The study evaluates various LLMs on diverse text tasks using a new dataset, revealing distinct personality traits and improving model interpretability.
Large Language Models (LLMs) are increasingly integrated into everyday
applications. As their influence grows, understanding their decision making and
underlying personality becomes essential. In this work, we interpret model
personality using our proposed Supernova Event Dataset, a novel dataset with
diverse articles spanning biographies, historical events, news, and scientific
discoveries. We use this dataset to benchmark LLMs on extracting and ranking
key events from text, a subjective and complex challenge that requires
reasoning over long-range context and modeling causal chains. We evaluate small
models like Phi-4, Orca 2, and Qwen 2.5, and large, stronger models such as
Claude 3.7, Gemini 2.5, and OpenAI o3, and propose a framework where another
LLM acts as a judge to infer each model’s personality based on its selection
and classification of events.

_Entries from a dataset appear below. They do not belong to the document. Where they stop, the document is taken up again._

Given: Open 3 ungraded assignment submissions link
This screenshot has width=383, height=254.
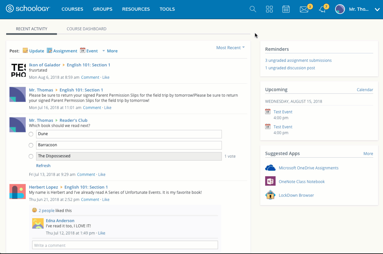Looking at the screenshot, I should point(298,60).
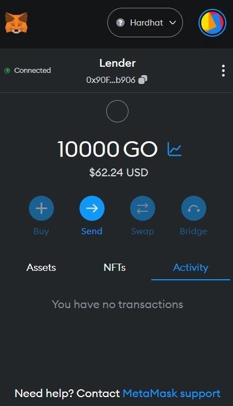Screen dimensions: 233x406
Task: Copy the 0x90F...b906 address icon
Action: 143,80
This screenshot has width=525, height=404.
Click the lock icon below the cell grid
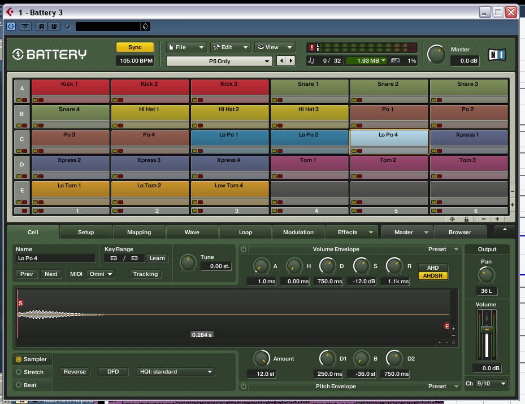point(466,219)
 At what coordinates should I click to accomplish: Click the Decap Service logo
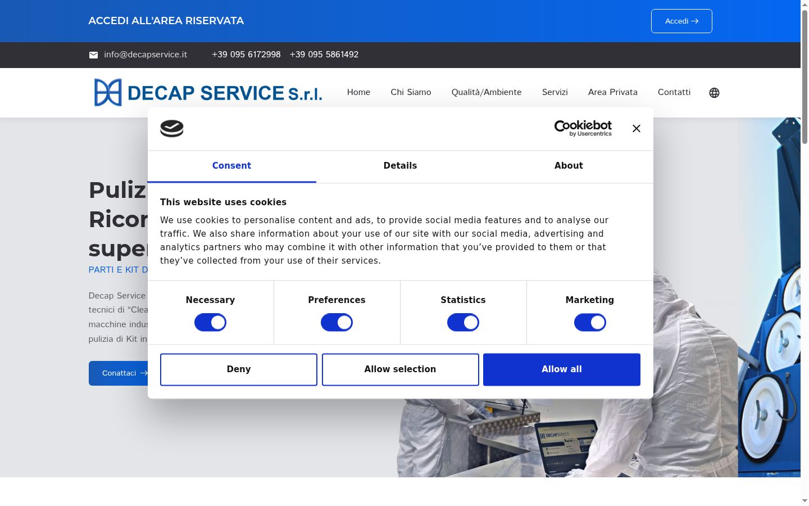tap(208, 92)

Our analysis shows distinct personality traits:
for instance, Orca 2 demonstrates emotional reasoning focusing on interpersonal
dynamics, while Qwen 2.5 displays a more strategic, analytical style. When
analyzing scientific discovery events, Claude Sonnet 3.7 emphasizes conceptual
framing, Gemini 2.5 Pro prioritizes empirical validation, and o3 favors
step-by-step causal reasoning. This analysis improves model interpretability,
making them user-friendly for a wide range of diverse applications.